So here are some questions/issues/observations:

aminya commented 4 years ago

To add some other points to @timholy's list:

fredrikekre commented 4 years ago

BigPkg no longer has any dependencies of its own.

If it doesn't depend on PkgA and PkgB I don't understand what the problem is? If you don't depend on DataFrames you don't have to care about DataFrames compat.

I don't quite understand the rest of the points, in particular, I don't understand how keeping them in the same repo are different from keeping them in different repos. Same things applies, e.g. you need to add by URL to use unregistered packages etc.

timholy commented 4 years ago

If it doesn't depend on PkgA and PkgB

Well, now it does, but they are not (yet) registered. The "final" state that you want has BigPkg/Project.toml that looks like

[deps]
PkgA = "uuidPkgA"
PkgB = "uuidPkgB"

but PkgA and PkgB are also being defined for the first time in the same PR. When I submit the PR, the first thing that happens is that Pkg tries to install it, but it can't find those dependencies so it barfs.

In contrast, if they are 3 separate repos then I first submit PkgA and PkgB, get them registered, and then submit the change in BigPkg to have it depend on them. The difference is the simultaneity. Mind you, I want that simultaneity: currently there are lots of hassles with cross-package development, and I look forward to a day where I can have one giant repo for, say, most of the JuliaImages code.

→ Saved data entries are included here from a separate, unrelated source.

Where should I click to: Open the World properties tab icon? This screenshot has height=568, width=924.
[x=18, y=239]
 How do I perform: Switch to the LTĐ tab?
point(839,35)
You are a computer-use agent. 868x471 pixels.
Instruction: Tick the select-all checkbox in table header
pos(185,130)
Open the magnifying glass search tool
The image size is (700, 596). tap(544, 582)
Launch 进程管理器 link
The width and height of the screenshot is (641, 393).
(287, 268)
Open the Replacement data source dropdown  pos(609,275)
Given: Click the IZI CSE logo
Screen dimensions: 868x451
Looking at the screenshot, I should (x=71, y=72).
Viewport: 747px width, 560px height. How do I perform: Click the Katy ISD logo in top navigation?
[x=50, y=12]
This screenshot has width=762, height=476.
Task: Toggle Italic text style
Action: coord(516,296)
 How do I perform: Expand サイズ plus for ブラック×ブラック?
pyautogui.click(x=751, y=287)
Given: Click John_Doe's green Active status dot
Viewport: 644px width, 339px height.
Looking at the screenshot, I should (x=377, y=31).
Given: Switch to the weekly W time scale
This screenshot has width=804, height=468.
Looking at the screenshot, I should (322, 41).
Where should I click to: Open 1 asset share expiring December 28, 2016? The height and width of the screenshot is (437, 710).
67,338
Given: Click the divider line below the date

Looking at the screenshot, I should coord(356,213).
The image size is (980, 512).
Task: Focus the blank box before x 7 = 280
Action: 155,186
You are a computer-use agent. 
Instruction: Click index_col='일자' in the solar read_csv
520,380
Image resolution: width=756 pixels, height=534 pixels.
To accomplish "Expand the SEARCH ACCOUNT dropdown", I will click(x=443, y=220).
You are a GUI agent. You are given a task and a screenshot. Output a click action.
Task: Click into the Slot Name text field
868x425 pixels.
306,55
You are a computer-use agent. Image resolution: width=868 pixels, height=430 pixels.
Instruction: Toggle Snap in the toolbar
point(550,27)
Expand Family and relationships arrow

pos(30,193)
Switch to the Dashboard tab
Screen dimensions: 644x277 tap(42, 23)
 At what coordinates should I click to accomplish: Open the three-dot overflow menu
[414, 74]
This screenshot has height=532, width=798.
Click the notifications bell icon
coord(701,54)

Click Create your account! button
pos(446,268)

The deps workaround uses, for example, an empty [deps] section in BigPkg/Project.toml. That allows Pkg to install the package. Then the build script runs, and by devving the sub-packages then things can work. The awkwardness is (1) this is not documented, and (2) it does force you to test something that you will never ship, and the thing that you will ship won't test.

I know this part for sure. My last point, "what happens if you're bumping [compat] bounds?" is more of an attempt to peer into the crystal ball and anticipate whether there might be a problem. I am not sure one way or another.

timholy commented 4 years ago

What I'm after is to get away from feeling like package development is sometimes like this:

image

fredrikekre commented 4 years ago

In contrast, if they are 3 separate repos then I first submit PkgA and PkgB, get them registered, and then submit the change in BigPkg to have it depend on them.

But you can do that if they are in the same repo too. I guess I just didn't understand

Mind you, I want that simultaneity

Doesn't that suggest they should just be one package if they need to be released at the same time?

Then the build script runs, and by devving the sub-packages then things can work. The awkwardness is (1) this is not documented, and (2) it does force you to test something that you will never ship, and the thing that you will ship won't test.

The build script should not run Pkg operations. If you need to add (unregistered) packages before tests run you should just to that in the script part before Pkg.test.

More generally, I would think that you would have to set up a more sofisticated CI for a multi-package repo. For example, pre-registration you would probably want to test BigPkg with PkgA#master and PkgB#master, and after registration you probably still want to test BigPkg with PkgA#master and PkgB#master, but also with PkgA@release and PkgB@release.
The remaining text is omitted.